One aspect of this algorithm that we need to address is whether the recursion is valid. Recall that when we introduced recursion , we stated that in order to guarantee termination, all recursive calls must be on smaller problem instances, where the size of a problem instance is given by a nonnegative integer. In the algorithm described above, we might reach a point at which all of the strings being sorted match in location k. In such a case, the second recursive call will contain all of the strings.

By being careful how we define the size of the problem instance, however, we can show that this recursion is, in fact, valid. Specifically, we define the size of the problem instance to be the number of strings being sorted, plus the total number of characters beginning at location k in all strings being sorted. Because there is at least one string containing p at location k, the number of strings in both the first and the third recursive call must be smaller, while the total number of characters beginning at location k can be no larger. Because k increases by $ 1 $ in the second recursive call, the total number of characters past this location must be smaller, while the number of strings can be no larger.
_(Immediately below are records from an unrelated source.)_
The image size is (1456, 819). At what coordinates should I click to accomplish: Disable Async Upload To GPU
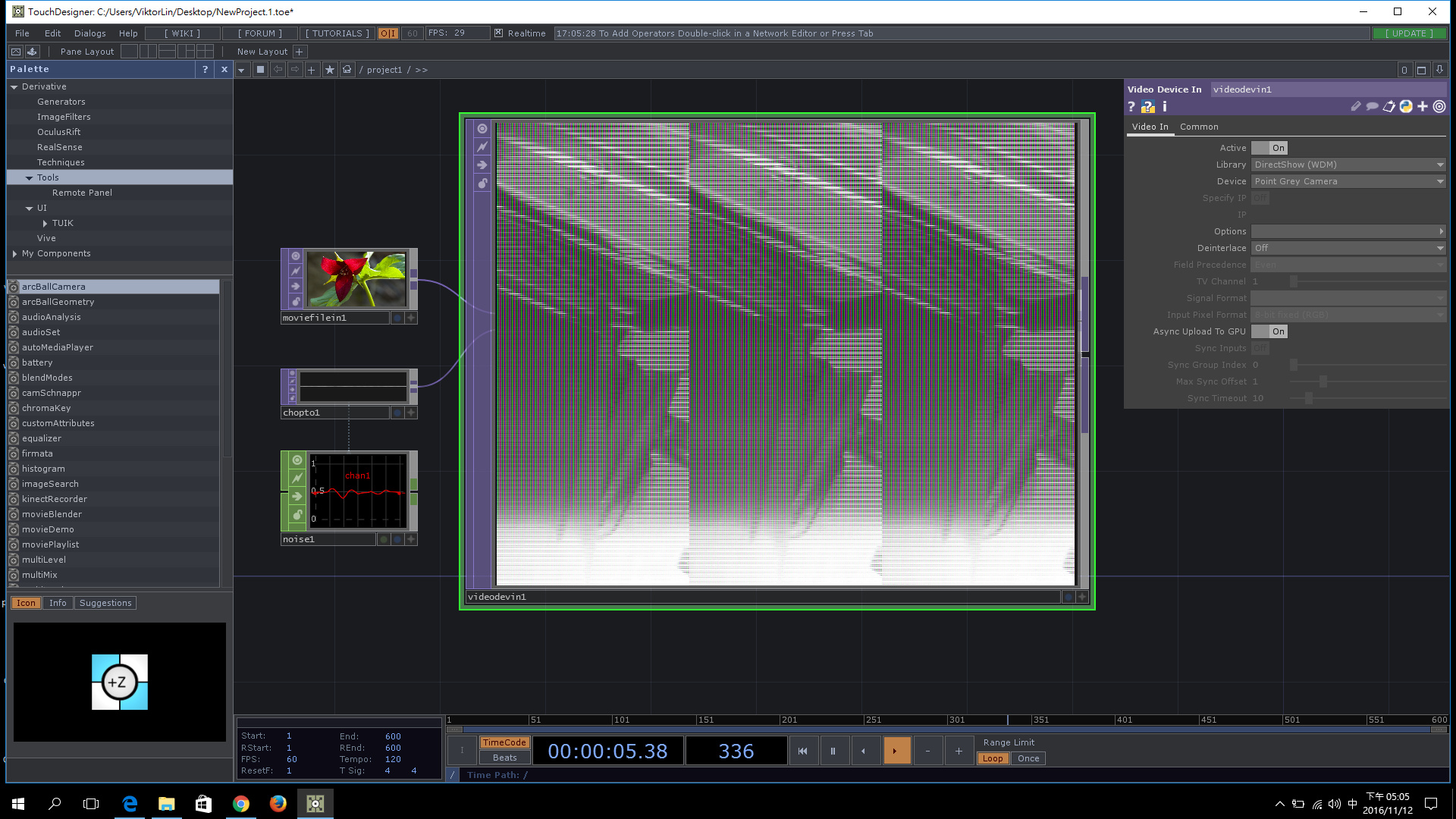click(1270, 331)
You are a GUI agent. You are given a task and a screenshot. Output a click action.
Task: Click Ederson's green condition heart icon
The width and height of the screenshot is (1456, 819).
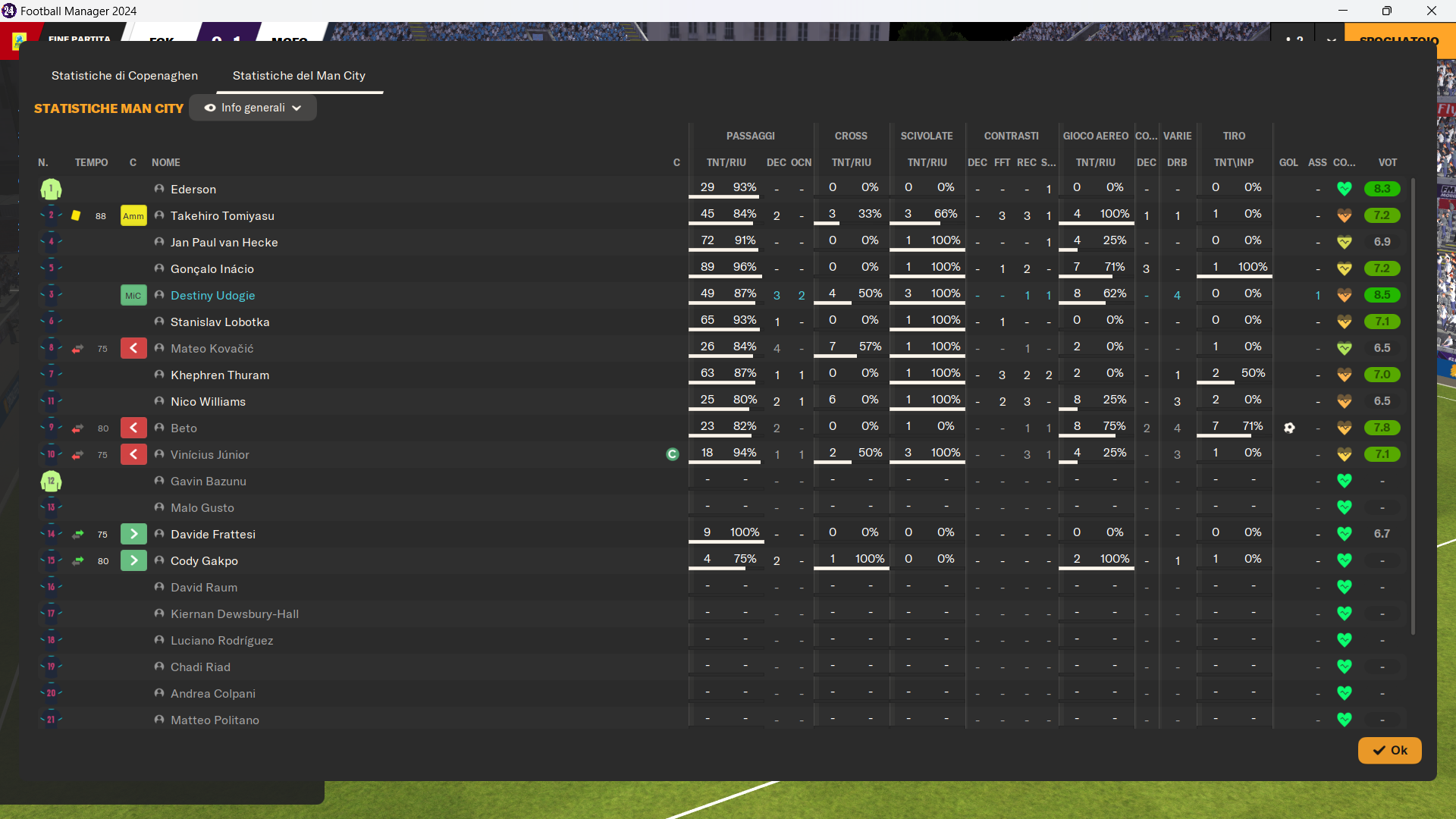click(x=1344, y=189)
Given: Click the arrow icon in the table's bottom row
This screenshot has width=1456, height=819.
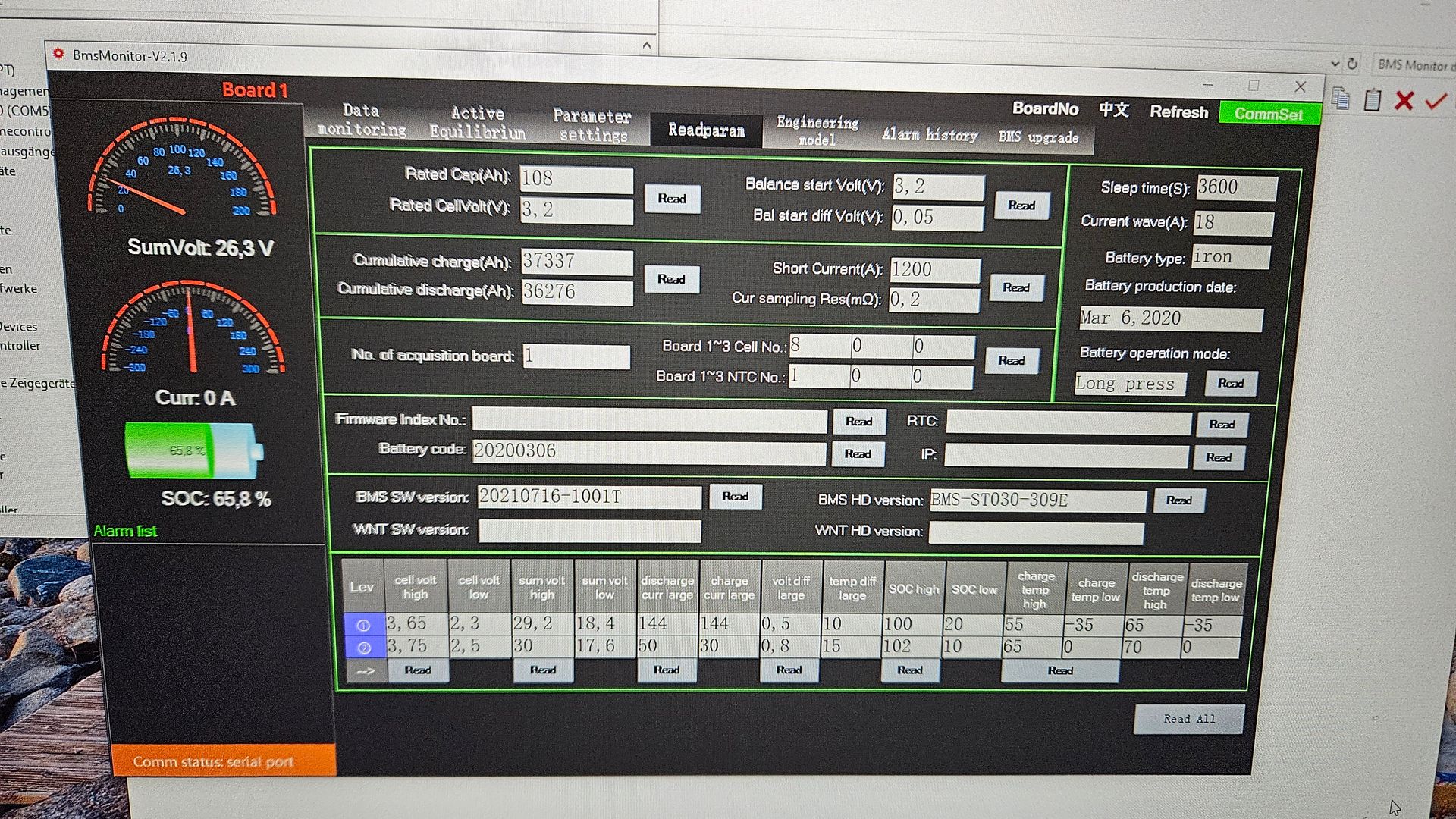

Hence, the size decreases in all recursive calls.

The fact that we are doing recursion on the length of strings, however, can potentially cause the runtime stack to overflow when we are sorting very long strings. For this reason, it is best to convert the recursive call on the second group to a loop. We can do this by changing the if-statement that controls whether the splitting will be done into a while-loop that iterates as long as the portion being sorted is large enough to split. Then at the bottom of the loop, after doing recursive calls on the first and third parts, we check to see if p is $ -1 $ — if so, we exit the loop. Otherwise, we do the following:

• increment k;
• change the index giving the start of the portion we are sorting to the beginning of the second part; and
• change the length of the portion we are sorting to the length of the second part.

The next iteration will then sort the second part.

This algorithm can be combined with insertion sort and heap sort , as was done for introsort in the previous section . However, we should also modify insertion sort and heap sort to use the information we already have about equal prefixes when we are comparing elements. Specifically, rather than comparing entire strings, we should begin comparing after the equal prefix. Because of the way multi-key quick sort does comparisons, the result tends to perform better than the single-key versions, assuming similar optimizations are made; however, cutoffs for running insertion sort and/or heap sort may need to be adjusted.